• **Data to process**:

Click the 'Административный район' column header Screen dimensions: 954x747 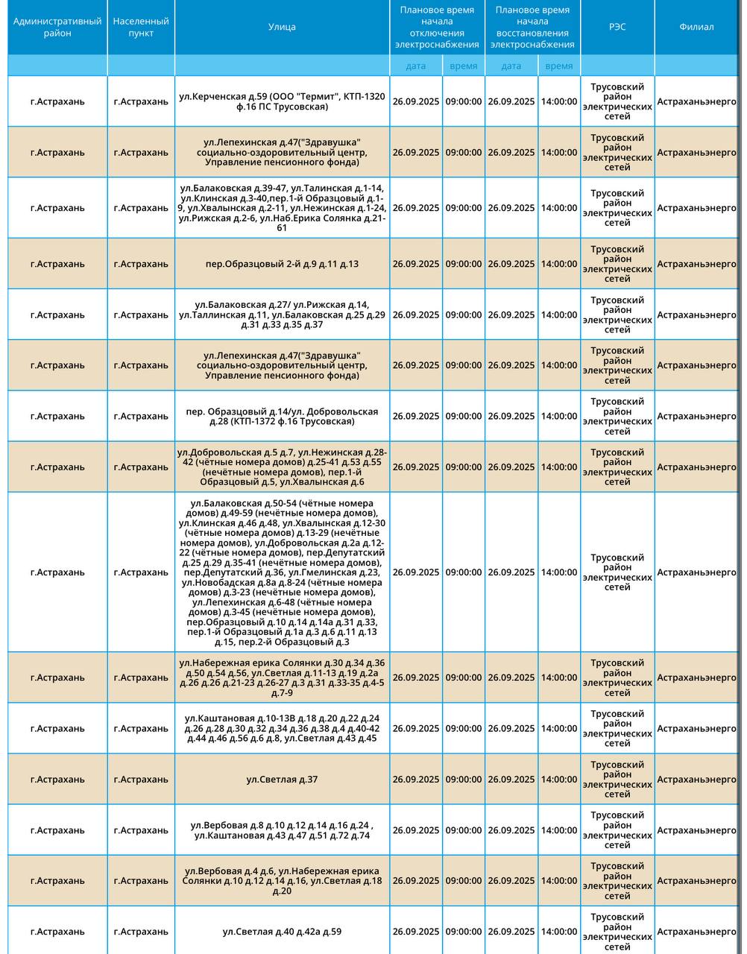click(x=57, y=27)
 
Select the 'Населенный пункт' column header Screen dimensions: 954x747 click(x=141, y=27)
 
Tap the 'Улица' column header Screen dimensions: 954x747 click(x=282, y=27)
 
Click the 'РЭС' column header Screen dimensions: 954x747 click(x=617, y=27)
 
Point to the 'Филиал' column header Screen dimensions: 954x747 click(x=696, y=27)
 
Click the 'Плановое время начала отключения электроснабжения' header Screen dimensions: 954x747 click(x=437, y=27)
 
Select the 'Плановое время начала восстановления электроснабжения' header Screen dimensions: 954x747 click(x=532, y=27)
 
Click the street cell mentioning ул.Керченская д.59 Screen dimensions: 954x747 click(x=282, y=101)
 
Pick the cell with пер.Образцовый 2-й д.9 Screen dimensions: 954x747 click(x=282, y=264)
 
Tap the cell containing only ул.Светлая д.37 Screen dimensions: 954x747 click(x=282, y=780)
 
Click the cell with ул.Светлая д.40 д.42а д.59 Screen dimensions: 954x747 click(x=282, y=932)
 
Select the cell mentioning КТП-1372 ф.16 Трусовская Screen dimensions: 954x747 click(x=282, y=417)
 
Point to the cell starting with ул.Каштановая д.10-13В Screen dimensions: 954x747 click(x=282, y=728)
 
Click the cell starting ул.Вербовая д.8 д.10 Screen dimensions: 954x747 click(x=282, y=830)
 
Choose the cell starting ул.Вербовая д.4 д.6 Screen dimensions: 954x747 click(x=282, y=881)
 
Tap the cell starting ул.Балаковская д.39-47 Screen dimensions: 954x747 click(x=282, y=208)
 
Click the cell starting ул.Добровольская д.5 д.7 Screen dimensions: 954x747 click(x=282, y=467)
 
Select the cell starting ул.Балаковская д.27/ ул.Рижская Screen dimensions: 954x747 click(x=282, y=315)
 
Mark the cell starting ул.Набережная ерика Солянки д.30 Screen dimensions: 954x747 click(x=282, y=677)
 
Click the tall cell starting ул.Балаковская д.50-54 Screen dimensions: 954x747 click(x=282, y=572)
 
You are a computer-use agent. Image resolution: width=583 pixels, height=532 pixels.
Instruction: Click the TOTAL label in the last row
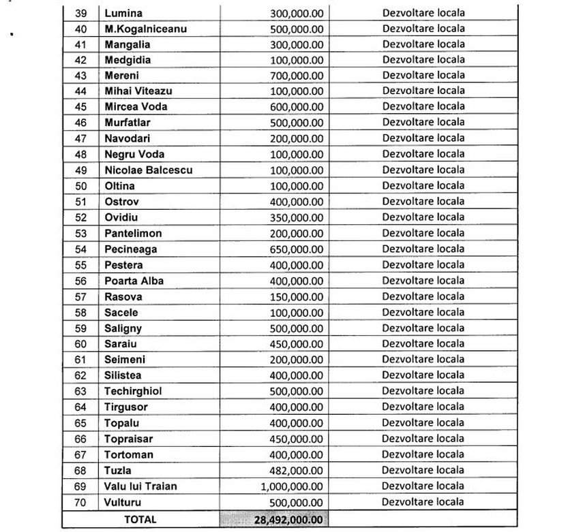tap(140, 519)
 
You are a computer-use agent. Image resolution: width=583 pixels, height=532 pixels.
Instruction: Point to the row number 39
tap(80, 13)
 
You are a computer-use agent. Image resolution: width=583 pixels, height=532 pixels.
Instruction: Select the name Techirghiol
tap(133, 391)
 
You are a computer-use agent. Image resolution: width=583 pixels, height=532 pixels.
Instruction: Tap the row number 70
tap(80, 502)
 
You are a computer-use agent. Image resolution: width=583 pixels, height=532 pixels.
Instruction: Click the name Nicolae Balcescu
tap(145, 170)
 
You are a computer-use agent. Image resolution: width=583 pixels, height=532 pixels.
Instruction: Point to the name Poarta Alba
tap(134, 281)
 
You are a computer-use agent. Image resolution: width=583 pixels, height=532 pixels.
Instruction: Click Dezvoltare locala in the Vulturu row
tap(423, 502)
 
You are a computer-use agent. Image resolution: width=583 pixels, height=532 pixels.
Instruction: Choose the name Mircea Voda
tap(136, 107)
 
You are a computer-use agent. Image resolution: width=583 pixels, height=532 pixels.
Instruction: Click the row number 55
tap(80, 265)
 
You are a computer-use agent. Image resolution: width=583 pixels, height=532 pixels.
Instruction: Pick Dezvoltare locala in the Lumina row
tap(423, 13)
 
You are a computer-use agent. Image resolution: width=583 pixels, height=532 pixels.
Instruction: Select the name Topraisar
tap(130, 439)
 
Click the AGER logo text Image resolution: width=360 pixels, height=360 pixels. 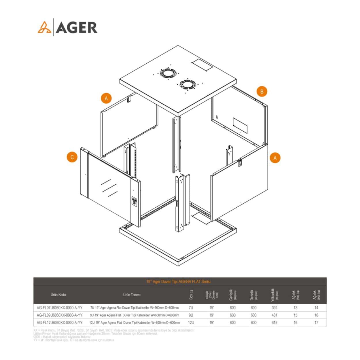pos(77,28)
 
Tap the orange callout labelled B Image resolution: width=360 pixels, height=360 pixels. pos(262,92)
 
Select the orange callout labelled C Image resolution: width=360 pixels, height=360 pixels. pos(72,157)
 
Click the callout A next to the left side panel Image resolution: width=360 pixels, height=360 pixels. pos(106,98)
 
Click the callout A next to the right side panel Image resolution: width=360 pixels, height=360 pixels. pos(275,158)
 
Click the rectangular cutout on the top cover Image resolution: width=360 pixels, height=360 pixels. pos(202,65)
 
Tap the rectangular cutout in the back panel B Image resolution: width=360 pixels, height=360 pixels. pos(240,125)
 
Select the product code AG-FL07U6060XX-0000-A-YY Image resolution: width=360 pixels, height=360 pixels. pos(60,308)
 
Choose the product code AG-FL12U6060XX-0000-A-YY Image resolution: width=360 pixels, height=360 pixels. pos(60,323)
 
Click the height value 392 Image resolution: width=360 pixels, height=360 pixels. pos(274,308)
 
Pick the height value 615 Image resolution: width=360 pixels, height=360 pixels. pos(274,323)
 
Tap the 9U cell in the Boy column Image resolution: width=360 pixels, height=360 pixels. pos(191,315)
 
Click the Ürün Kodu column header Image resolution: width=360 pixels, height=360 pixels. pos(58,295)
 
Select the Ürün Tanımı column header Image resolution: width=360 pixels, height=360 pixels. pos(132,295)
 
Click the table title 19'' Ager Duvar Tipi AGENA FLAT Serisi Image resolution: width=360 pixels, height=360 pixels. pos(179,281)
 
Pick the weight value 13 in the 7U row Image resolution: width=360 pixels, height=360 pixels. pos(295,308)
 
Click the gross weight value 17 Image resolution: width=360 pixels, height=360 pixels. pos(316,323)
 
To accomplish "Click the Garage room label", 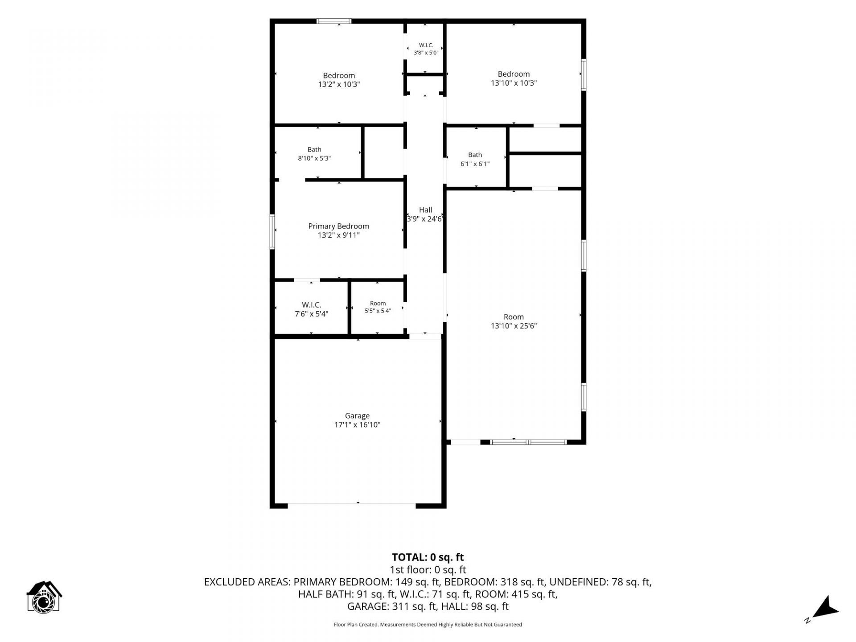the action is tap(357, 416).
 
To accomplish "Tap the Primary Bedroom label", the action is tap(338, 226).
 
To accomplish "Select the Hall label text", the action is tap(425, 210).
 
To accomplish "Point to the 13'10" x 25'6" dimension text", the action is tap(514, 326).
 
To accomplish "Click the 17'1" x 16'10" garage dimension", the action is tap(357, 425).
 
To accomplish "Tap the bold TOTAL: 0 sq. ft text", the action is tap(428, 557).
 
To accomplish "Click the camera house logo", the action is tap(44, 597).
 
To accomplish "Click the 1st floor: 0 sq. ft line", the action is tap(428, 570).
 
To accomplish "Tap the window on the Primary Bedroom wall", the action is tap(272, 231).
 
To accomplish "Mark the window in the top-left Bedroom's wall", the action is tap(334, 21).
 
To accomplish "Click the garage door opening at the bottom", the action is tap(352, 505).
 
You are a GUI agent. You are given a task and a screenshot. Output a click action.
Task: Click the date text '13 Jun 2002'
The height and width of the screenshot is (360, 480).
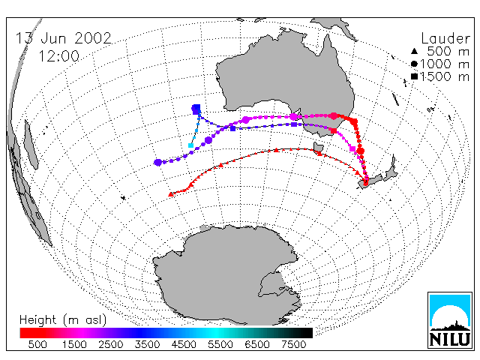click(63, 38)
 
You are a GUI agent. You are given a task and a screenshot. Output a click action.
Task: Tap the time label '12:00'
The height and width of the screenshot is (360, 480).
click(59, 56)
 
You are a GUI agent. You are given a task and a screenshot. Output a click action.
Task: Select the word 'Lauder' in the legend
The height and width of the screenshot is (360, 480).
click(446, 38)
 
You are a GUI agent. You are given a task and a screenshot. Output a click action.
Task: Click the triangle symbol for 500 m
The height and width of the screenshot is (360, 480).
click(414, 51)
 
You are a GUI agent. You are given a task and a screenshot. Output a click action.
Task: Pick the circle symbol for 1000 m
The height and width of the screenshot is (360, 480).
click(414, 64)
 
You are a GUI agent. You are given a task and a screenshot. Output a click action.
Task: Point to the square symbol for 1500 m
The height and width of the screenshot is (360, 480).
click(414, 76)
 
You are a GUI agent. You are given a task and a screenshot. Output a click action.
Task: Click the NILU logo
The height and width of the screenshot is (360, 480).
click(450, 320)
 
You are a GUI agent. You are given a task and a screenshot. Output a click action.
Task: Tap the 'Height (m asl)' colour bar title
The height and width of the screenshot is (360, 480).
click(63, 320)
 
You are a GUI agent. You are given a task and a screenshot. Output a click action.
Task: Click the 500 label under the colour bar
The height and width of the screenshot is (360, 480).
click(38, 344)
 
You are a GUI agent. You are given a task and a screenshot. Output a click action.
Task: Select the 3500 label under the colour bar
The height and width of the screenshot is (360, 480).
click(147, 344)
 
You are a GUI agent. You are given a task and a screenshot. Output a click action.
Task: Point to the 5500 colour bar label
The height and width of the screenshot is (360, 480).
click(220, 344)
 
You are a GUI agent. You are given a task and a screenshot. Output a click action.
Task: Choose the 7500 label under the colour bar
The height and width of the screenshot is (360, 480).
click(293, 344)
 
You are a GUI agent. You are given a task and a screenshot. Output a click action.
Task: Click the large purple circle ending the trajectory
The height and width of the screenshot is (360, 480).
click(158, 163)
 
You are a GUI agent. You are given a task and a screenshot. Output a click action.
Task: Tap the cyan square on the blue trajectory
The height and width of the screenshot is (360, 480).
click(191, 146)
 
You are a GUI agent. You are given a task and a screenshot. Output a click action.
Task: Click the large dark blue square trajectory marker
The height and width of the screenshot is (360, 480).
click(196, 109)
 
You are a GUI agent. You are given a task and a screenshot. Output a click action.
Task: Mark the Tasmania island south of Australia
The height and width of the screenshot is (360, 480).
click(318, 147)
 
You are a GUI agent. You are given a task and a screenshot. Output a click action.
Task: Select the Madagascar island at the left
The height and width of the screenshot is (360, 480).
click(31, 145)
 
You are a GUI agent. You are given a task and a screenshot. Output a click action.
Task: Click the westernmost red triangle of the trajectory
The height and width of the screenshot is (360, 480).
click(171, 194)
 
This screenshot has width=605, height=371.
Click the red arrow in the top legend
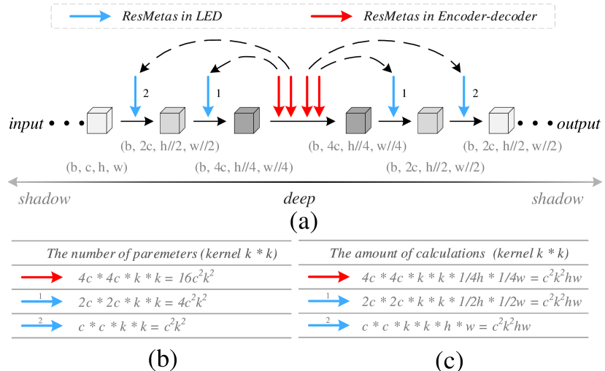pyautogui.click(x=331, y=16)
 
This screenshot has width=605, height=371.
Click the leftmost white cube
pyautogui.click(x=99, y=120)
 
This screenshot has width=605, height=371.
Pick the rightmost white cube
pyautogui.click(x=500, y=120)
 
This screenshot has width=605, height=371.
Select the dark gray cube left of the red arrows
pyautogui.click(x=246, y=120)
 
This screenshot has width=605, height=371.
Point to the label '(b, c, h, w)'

• **What the task asks**: Starting with the line containing "Pick the weight" and going through the line containing "Click the gross", give those lines as a numbered list with blank lines left out.

• **Full output**:
1. Pick the weight value 13 in the 7U row Image resolution: width=360 pixels, height=360 pixels. pos(295,308)
2. Click the gross weight value 17 Image resolution: width=360 pixels, height=360 pixels. pos(316,323)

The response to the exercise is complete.